Many men of the Tahari, incidentally, and interestingly, can swim. Nomad boys learn this in the spring, when the waterholes are filled. Those who live at the larger, more populous oases can learn in the baths. The “bath” in the Tahari is not a matter of crawling into a small tub but is more in the nature, as on Gor generally, of a combination of cleaning and swimming, and reveling in the water, usually connected with various oils and towelings. One of the pleasures at the larger oases is the opportunity to bathe. At Nine Wells, for example, there are two public baths.
Within an Ahn after the cessation of the rain, the sun again paramount, merciless, in the now-cloudless sky, the footing was sufficiently firm, the water lost under the dust and sand, to support the footing of kaiila. The animals were unhooded, we mounted, and again our quest continued.
It was only a day later that the flies appeared. I had thought, first, it was another storm. It was not. The sun itself, for more than four Ehn, was darkened, as the great clouds moved over us. Suddenly, like darting, black, dry rain, the insects swarmed about us. I spit them from my mouth. I heard Alyena scream. The main swarms had passed but, clinging about us, like crawling spots on our garments, and in and among the hairs of the kaiila, in their thousands, crept the residue of the infestation. I struck at them, and crushed them, until I realized the foolishness of doing so. In less than four Ahn, twittering, fluttering, small, tawny, sharp-billed, following the black clouds, came flights of zadits. We dismounted and led the kaiila, and let the birds hunt them for flies. The zadits remained with us for more than two days. Then they departed.
The sun was again merciless. I did not find myself, however, longing for a swift return of rain.
“Where, friend,” asked Hassan, of another no-mad, “is the steel tower?” “I have never heard of such,” said he, warily. “Surely in the Tahari there are no towers of steel.”

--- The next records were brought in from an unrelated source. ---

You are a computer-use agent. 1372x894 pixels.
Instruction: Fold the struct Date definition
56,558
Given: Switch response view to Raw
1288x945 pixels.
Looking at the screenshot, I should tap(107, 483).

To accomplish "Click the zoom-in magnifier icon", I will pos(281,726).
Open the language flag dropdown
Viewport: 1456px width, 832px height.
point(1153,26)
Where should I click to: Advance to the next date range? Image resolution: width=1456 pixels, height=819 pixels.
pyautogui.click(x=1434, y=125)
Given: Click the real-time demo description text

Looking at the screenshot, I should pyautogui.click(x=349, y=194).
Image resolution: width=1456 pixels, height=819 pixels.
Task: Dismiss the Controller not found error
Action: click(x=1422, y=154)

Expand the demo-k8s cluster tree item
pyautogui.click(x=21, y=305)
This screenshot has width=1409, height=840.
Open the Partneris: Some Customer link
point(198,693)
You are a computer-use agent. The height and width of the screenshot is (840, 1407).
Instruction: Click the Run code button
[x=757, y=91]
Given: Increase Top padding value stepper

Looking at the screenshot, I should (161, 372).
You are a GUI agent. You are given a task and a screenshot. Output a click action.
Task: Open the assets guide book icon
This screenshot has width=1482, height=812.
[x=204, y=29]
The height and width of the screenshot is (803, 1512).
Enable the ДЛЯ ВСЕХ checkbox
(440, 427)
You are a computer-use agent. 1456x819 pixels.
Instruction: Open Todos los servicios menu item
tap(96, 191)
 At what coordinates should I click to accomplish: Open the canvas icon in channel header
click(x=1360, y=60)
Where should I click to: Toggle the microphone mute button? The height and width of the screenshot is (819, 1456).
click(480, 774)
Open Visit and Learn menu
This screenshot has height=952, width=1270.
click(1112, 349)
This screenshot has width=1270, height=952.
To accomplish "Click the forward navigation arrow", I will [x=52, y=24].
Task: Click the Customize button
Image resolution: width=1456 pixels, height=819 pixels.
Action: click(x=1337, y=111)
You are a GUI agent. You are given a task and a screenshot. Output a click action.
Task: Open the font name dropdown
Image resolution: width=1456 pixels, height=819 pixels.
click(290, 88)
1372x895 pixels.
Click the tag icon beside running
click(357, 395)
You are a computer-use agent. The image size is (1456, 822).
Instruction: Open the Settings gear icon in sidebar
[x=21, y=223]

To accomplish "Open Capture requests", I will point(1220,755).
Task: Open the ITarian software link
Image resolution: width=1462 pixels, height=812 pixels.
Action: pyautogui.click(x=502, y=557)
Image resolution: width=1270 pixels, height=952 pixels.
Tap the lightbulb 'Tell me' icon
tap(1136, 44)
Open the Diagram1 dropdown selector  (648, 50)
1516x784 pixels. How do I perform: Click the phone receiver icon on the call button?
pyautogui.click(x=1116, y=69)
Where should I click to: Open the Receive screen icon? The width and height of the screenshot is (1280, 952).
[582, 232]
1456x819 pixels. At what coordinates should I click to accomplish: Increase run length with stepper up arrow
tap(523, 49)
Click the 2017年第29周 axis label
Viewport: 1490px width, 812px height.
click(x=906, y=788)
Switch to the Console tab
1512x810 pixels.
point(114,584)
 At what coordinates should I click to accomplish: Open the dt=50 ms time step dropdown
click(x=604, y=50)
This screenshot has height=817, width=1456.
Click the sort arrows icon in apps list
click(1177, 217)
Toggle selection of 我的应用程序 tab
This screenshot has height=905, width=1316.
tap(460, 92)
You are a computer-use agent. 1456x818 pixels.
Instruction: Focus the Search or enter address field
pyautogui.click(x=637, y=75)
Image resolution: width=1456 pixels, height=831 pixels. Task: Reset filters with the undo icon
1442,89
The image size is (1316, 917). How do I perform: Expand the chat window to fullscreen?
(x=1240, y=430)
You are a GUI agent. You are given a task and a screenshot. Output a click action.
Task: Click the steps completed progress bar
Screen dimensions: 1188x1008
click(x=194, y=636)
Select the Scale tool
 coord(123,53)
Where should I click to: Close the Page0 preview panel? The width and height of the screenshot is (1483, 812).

And we continued our quest.
The Tahari is perhaps most beautiful at night. During the day one can scarcely look upon it, for the heats and reflections. During the day it seems menacing, whitish, shimmering with heat, blinding, burning, men must shade their eyes; some go blind: women and children remain within the tents: but, with the coming of the evening, with The departure of the sun, there is a softening, a gentling, of this vast, rocky harsh terrain. It is at this time that Hassan, the bandit, would make his camps. As the sun sank, the hills, the dust and sky, would become red in a hundred shades, and, as the light fades, these reds would become gradually transformed into a thousand of the glowing tones of gold which, with the final fading light in the west, yield to a world of luminous, then dusky, blues and purples. Then, it seems suddenly, the sky is black and wide and high and is rich with the reflected sands of stars, like clear bright diamonds burning in the soft, sable silence of the desert’s innocent quietude. At these times, Hassan, cross-legged, would sometimes sit silently before his tent. We did not then disturb him. Oddly enough he permitted no one near him at such times but the collared slave girl, Alyena. She, alone, only female and slave, would be beside him, lying beside him, her head at his left knee. Sometimes he would, in these times, stroke her hair, or touch the side of her face, almost gently, almost as though her throat were not encircled by a collar. Then after the stars would be high for an Ahn or so, he would, suddenly, laughing, seize the girl by the arms and throw her on her back on the mats, thrust up her dress and rape her as the mere slave she was. Then he would, knot her skirt over her head, confining her arms within it, and throw her, she laughing, to his men, and to me, for our sport.